Iykot Hitech Toolroom Ltd Directors Report.

Dear Shareholders,

Your Director have pleasure in presenting 30h Annual Report of lykot Hitech Toolroom Limited along with audited financial statements for the year ended March, 2021.

1.FINANCIAL HIGHLIGHTS

The Financial Results for the year ended 31st March 2021.

Rupees in Lakhs

Particulars 2020 - 2021 2019 - 2020
Total Income 630.86 720.95
Total expenses 610.78 726.05
Profit/(Loss) before interest and depreciation 20.08 15.10
Less: Interest 0 3.76
Profit before depreciation 20.08 11.34
Depreciation 15.47 16.50
Profit/(Loss) before tax 4.61 -5.16
Tax Expenses:
Current Tax 1.22 0.65
Deferred Tax 0 1.16
MAT Credit entitlement 0 0
Transfer to Reserve 0 0
Profit / (Loss) carried to Balance sheet 3.39 -6.96

STATE OF AFFAIRS OF THE COMPANY:

During the year under the review there is no change in the nature of activity of the Company.

BUSINESS PERFORMANCE:

During the year under review, on slot under the Covid Pandemic Year the Company has earned net profit Rs.3.39 lakhs as against net loss of Rs.6.96 lakhs in the previous year.Your Directors are hopeful to maintain the growth in the coming years.

SHARE CAPITAL:

The Paid up Equity Share Capital as on March 31,2021 was Rs. 3,04,20,000/- No additions and alterations to the capital were made during the financial year 2020-2021.

DIVIDEND:

With a view to conserve the resources, Your Board of Directors does not recommend any dividend to the Shareholders for the financial year 2020-21

PARTICULARS OF LOANS, GUARANTEES OR INVESTMENTS UNDER SECTION 186:

There have been no loan, guarantees and investment given or made by the Company under Section 186 of the Act, 2013 during the financial year 2020-2021.

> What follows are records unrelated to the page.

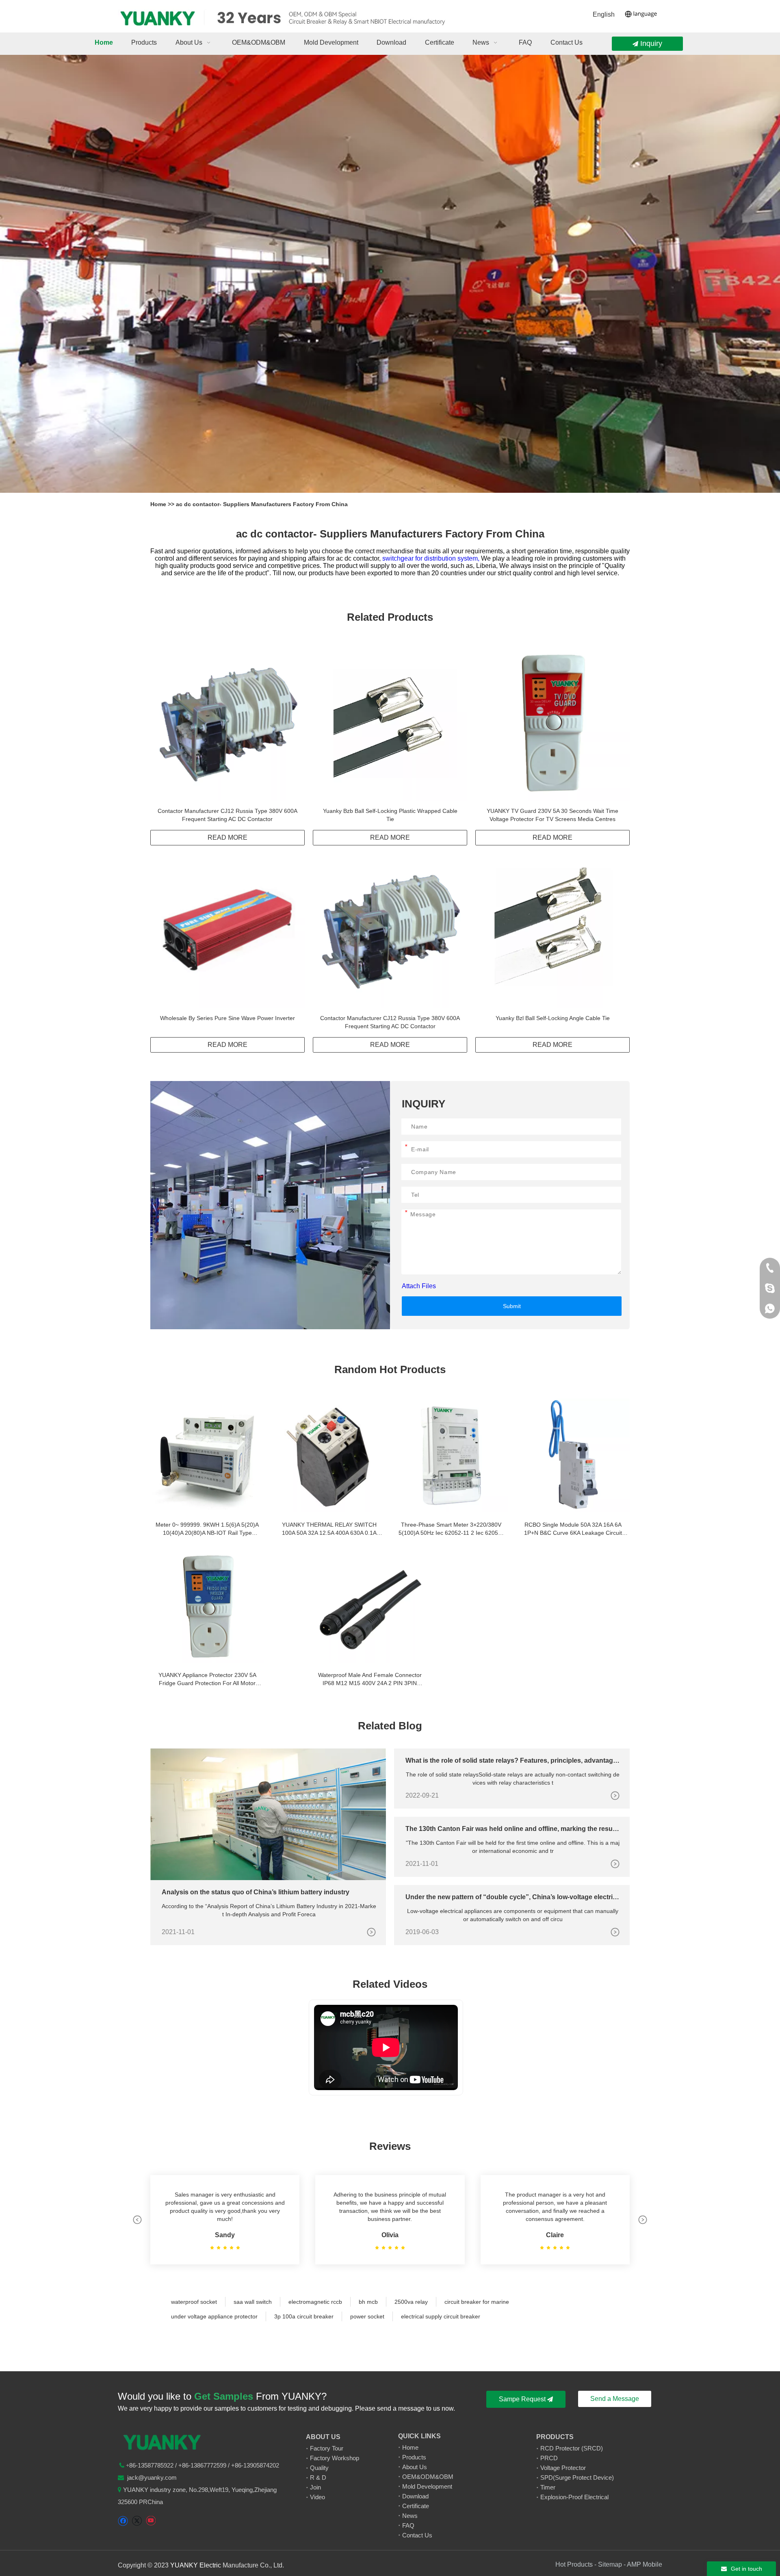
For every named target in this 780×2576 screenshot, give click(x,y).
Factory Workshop (334, 2458)
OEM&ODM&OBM (427, 2476)
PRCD (549, 2458)
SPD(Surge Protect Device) (577, 2477)
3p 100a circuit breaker (304, 2316)
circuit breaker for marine (476, 2302)
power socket (367, 2316)
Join (315, 2487)
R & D (318, 2477)
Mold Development (427, 2486)
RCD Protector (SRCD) (571, 2448)
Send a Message (614, 2398)
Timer (547, 2487)
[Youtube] (150, 2521)
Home (159, 504)
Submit (512, 1306)
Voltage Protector (563, 2467)
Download (415, 2496)
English (604, 14)
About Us (414, 2466)
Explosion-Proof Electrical (574, 2497)
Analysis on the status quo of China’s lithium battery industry (255, 1892)
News (410, 2515)
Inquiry (650, 43)
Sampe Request (523, 2399)
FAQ (408, 2525)
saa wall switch (253, 2302)
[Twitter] (137, 2521)
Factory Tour (326, 2448)
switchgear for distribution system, (431, 558)
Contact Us (417, 2535)
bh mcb (368, 2302)
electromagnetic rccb (315, 2302)
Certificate (415, 2505)
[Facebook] (123, 2521)
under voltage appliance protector (214, 2316)
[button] (137, 2220)
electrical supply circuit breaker (440, 2316)
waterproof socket (194, 2302)
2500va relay (411, 2302)
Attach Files (419, 1286)
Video (317, 2497)
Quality (319, 2467)
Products (414, 2457)
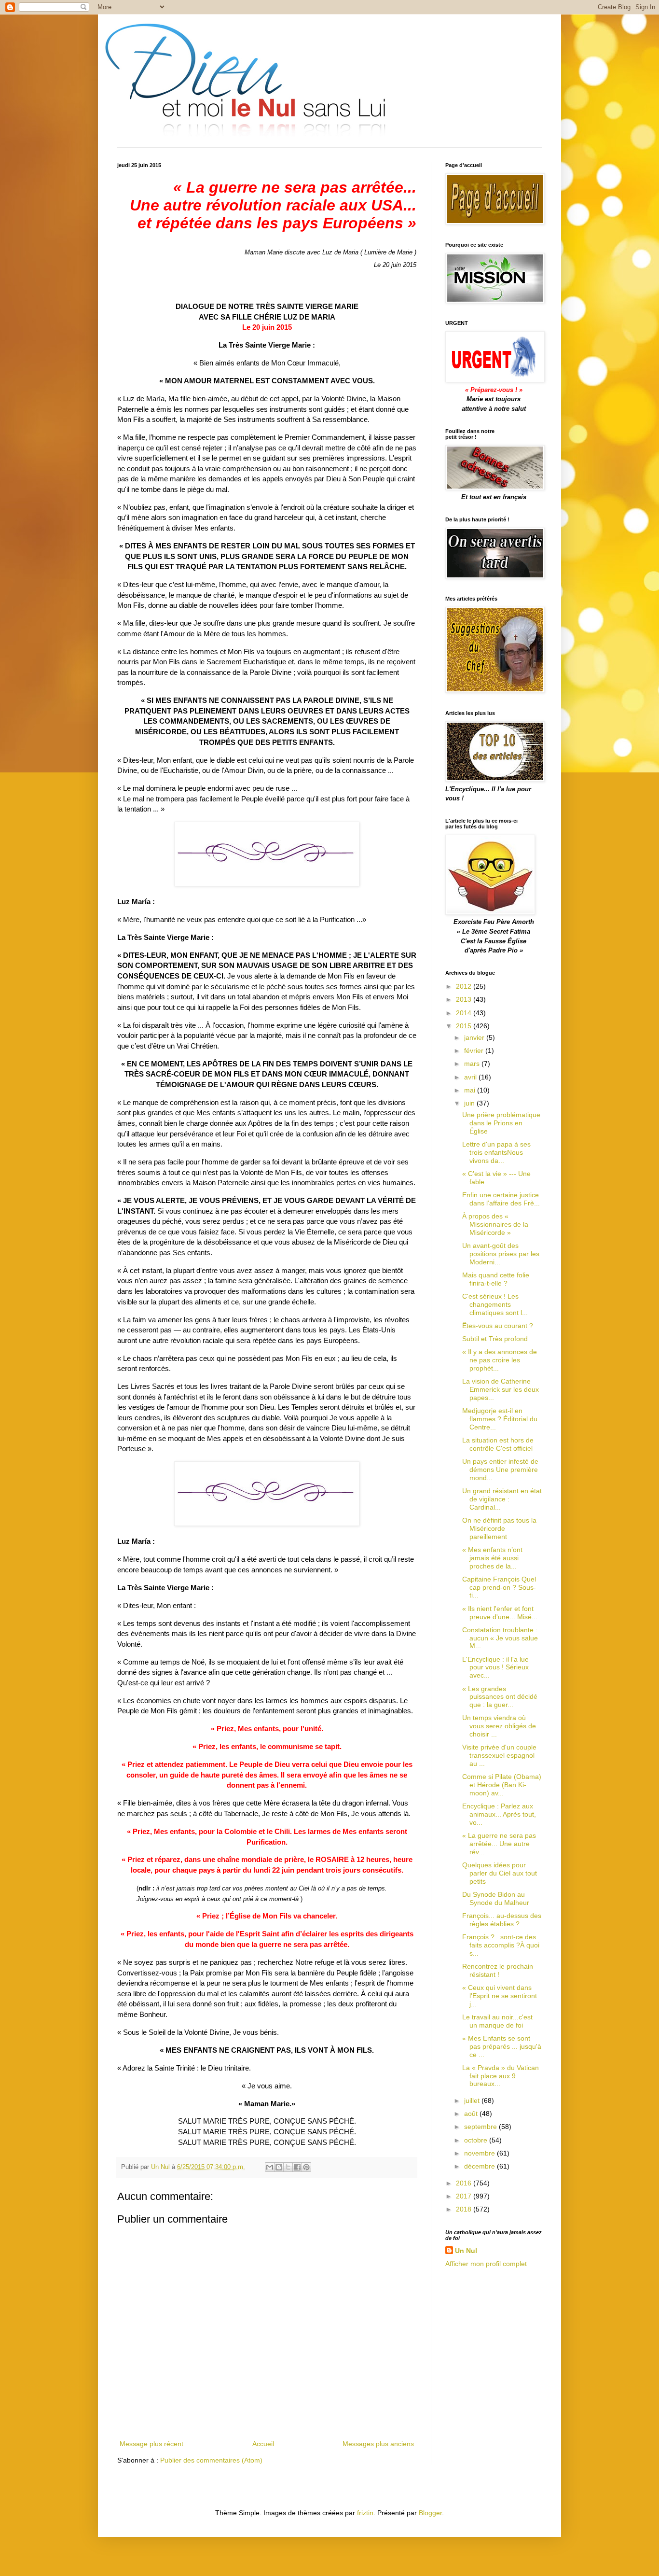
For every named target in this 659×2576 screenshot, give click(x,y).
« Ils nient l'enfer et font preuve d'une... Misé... (499, 1613)
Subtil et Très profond (495, 1339)
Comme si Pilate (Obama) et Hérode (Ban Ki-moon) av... (501, 1785)
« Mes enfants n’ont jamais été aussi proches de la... (492, 1558)
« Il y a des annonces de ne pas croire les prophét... (499, 1360)
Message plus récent (151, 2444)
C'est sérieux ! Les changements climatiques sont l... (495, 1304)
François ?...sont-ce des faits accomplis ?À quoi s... (500, 1945)
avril (471, 1077)
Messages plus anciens (378, 2444)
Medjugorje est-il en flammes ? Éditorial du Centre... (499, 1419)
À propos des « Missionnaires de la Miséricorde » (495, 1224)
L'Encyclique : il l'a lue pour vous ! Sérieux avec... (495, 1667)
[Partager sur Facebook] (297, 2167)
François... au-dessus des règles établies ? (501, 1920)
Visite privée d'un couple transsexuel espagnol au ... (499, 1755)
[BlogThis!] (279, 2167)
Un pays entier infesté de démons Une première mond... (500, 1469)
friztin (365, 2513)
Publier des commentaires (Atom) (211, 2460)
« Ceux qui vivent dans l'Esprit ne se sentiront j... (499, 1996)
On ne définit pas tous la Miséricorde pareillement (499, 1528)
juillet (472, 2100)
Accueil (263, 2444)
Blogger (430, 2513)
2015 (464, 1026)
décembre (480, 2166)
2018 (464, 2209)
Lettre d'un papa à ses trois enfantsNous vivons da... (496, 1152)
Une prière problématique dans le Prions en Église (501, 1123)
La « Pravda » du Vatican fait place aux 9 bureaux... (500, 2076)
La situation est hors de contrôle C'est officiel (498, 1444)
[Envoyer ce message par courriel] (270, 2167)
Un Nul (466, 2250)
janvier (475, 1037)
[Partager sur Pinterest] (306, 2167)
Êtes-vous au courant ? (497, 1326)
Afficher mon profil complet (486, 2264)
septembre (481, 2126)
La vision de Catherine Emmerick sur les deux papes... (500, 1389)
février (474, 1050)
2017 (464, 2196)
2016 (464, 2183)
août (472, 2113)
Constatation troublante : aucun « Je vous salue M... (500, 1638)
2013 (464, 999)
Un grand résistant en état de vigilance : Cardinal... (502, 1499)
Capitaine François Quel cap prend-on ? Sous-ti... (499, 1587)
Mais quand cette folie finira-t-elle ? (495, 1279)
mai (470, 1090)
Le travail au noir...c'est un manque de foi (497, 2021)
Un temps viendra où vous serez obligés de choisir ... (499, 1726)
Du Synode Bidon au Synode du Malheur (495, 1898)
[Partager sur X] (288, 2167)
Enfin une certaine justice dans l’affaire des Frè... (501, 1199)
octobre (476, 2140)
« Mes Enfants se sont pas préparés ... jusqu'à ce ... (501, 2046)
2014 (464, 1013)
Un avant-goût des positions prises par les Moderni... (500, 1254)
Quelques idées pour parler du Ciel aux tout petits (499, 1873)
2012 (464, 986)
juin (470, 1103)
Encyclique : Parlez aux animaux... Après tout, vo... (499, 1814)
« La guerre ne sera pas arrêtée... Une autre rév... (499, 1844)
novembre (480, 2153)
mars (472, 1063)
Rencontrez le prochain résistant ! (497, 1970)
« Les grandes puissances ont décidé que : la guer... (499, 1697)
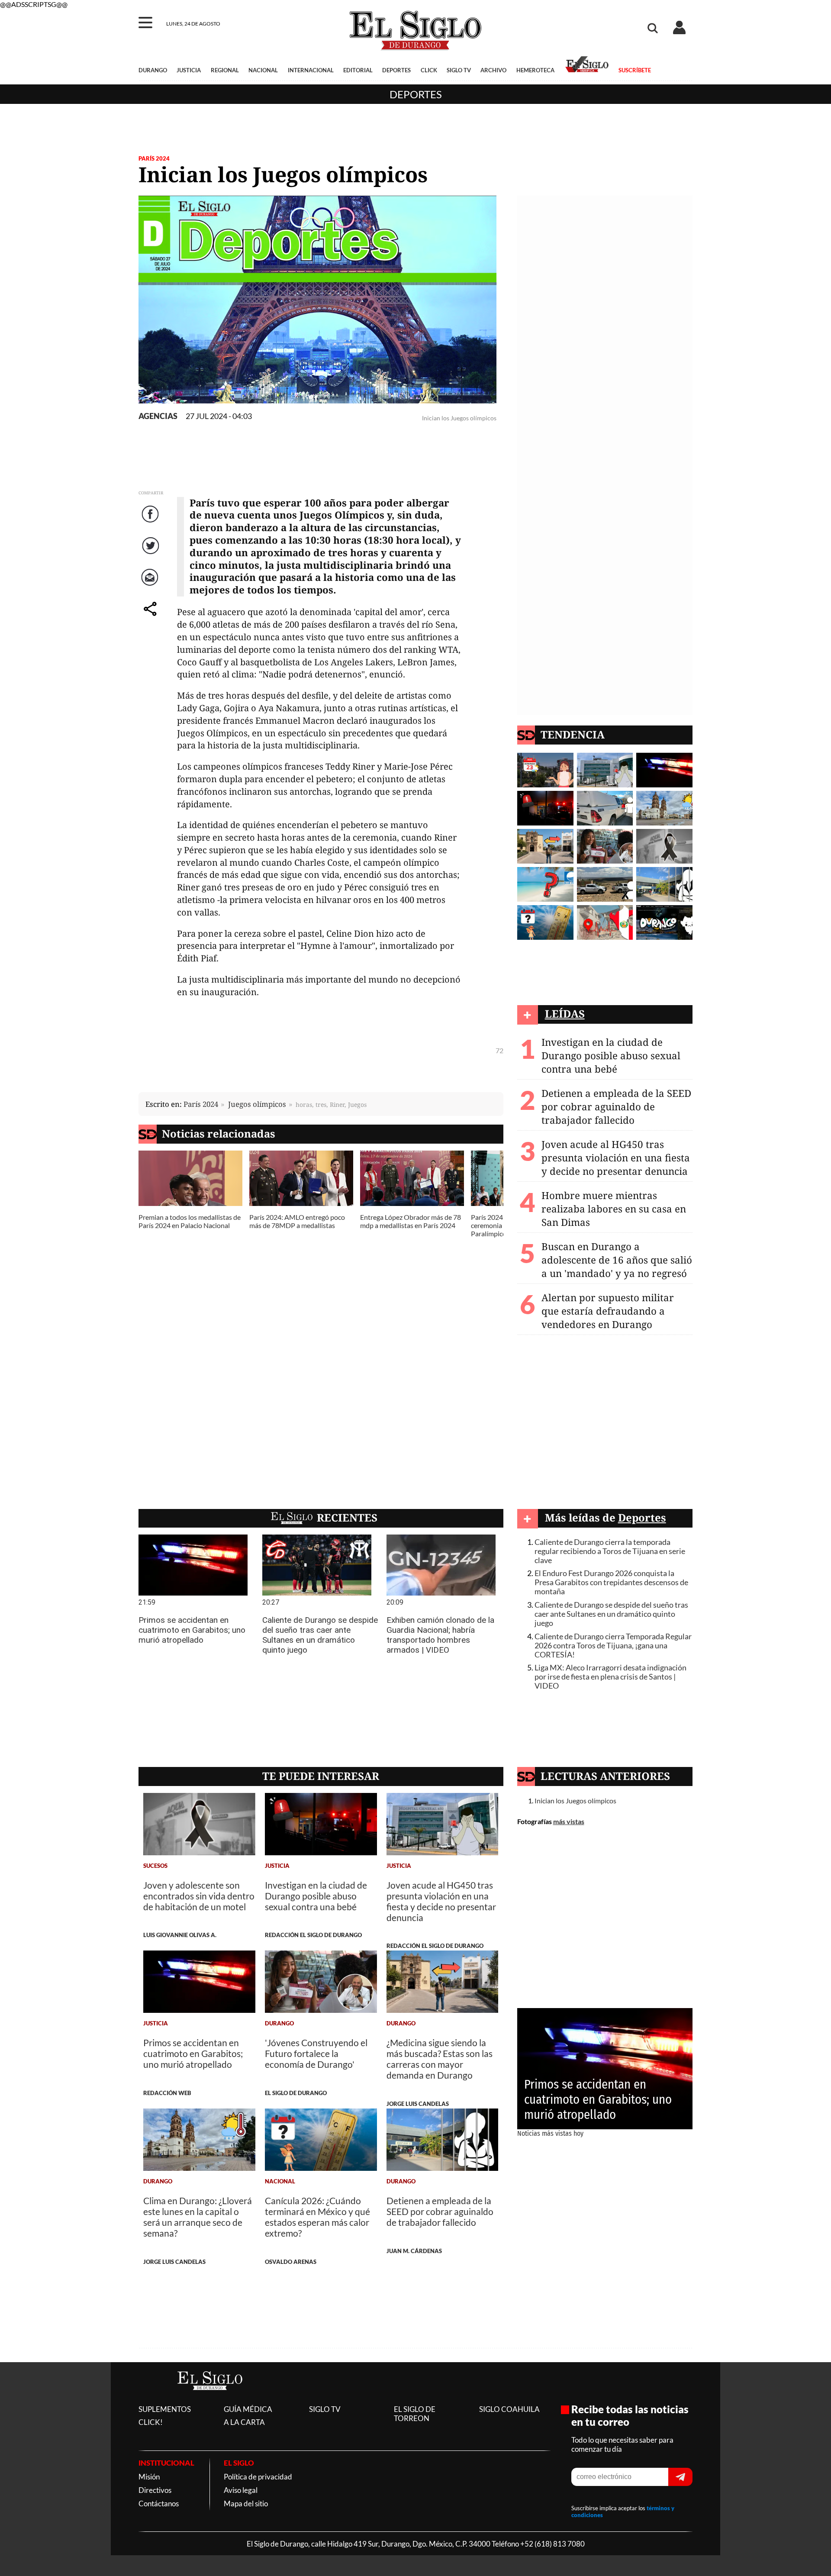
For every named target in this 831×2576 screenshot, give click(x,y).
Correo (151, 586)
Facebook (151, 522)
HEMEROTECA (535, 70)
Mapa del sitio (246, 2503)
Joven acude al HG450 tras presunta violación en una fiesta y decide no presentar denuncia (615, 1158)
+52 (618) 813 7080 (552, 2543)
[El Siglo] (209, 2399)
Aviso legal (241, 2490)
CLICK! (150, 2422)
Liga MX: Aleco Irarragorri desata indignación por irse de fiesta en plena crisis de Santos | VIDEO (610, 1676)
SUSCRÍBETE (634, 70)
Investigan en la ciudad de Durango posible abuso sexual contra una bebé (610, 1055)
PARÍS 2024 (154, 158)
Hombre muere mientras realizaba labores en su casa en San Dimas (613, 1209)
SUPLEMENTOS (164, 2409)
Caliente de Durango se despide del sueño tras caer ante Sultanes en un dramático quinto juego (611, 1614)
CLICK (429, 70)
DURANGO (152, 70)
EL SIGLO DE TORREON (414, 2414)
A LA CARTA (244, 2422)
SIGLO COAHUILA (509, 2409)
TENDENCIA (573, 734)
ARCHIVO (493, 70)
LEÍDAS (565, 1013)
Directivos (154, 2490)
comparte (151, 617)
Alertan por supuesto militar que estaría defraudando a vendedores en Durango (607, 1311)
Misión (149, 2476)
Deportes (416, 94)
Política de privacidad (258, 2476)
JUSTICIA (189, 70)
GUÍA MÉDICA (248, 2409)
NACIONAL (263, 70)
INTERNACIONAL (311, 70)
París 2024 (201, 1104)
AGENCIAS (157, 416)
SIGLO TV (459, 70)
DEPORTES (396, 70)
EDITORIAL (358, 70)
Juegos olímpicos (257, 1104)
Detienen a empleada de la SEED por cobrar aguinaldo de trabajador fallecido (616, 1106)
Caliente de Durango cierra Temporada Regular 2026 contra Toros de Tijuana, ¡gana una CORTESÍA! (613, 1645)
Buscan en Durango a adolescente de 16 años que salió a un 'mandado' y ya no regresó (616, 1260)
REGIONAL (225, 70)
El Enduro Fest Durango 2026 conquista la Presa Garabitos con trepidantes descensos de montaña (611, 1582)
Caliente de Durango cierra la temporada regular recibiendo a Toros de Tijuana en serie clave (610, 1551)
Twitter (151, 554)
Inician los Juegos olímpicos (575, 1800)
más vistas (568, 1821)
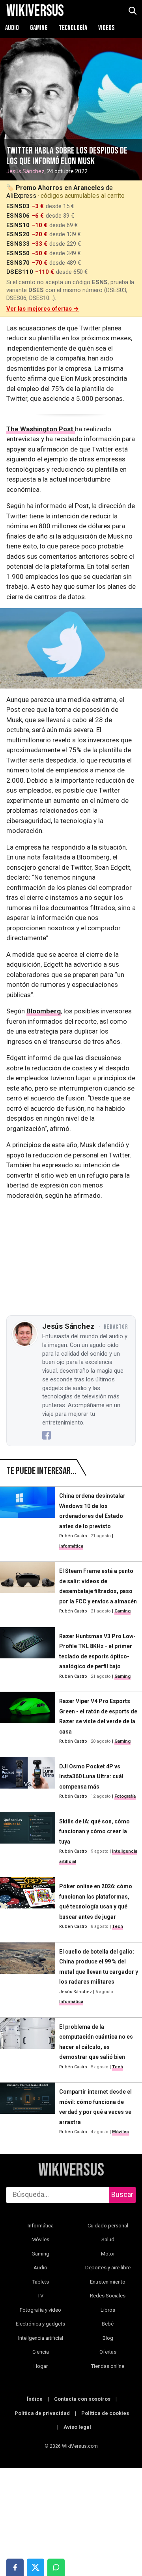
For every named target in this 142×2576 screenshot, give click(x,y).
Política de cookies (105, 2413)
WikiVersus (71, 2170)
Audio (12, 28)
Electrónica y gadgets (40, 2324)
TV (40, 2296)
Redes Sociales (107, 2296)
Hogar (41, 2366)
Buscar (122, 2194)
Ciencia (40, 2352)
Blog (108, 2338)
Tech (117, 1926)
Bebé (108, 2324)
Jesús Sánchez (25, 171)
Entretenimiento (107, 2282)
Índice (35, 2399)
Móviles (120, 2131)
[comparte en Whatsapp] (56, 2567)
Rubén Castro (73, 1535)
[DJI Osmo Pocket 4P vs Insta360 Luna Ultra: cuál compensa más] (27, 1781)
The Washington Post (40, 429)
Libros (108, 2310)
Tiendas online (107, 2366)
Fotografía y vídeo (40, 2310)
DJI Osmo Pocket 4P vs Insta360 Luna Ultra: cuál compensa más (91, 1776)
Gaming (39, 28)
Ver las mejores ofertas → (42, 308)
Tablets (40, 2282)
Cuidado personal (108, 2226)
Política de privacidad (42, 2413)
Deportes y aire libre (108, 2268)
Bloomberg (43, 1011)
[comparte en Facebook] (15, 2567)
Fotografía (125, 1796)
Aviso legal (77, 2427)
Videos (106, 28)
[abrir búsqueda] (132, 11)
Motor (108, 2254)
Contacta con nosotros (82, 2399)
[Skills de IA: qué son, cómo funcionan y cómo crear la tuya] (27, 1841)
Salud (107, 2239)
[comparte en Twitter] (35, 2567)
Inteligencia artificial (40, 2338)
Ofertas (107, 2352)
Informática (71, 1546)
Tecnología (73, 28)
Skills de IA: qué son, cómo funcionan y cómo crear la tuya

TRANSFER OF PROFIT TO RESERVES:

During the year under review, the Company has not proposed to transfer any of its profit to reserves.

LISTING OF SHARES:

The Shares of the Company are listed in the Bombay Stock Exchange.

SUBSIDIARIES, ASSOCIATES AND JOINT VENTURES COMPANIES:

The Company does not have any subsidiaries, Associates and Joint Venture Companies.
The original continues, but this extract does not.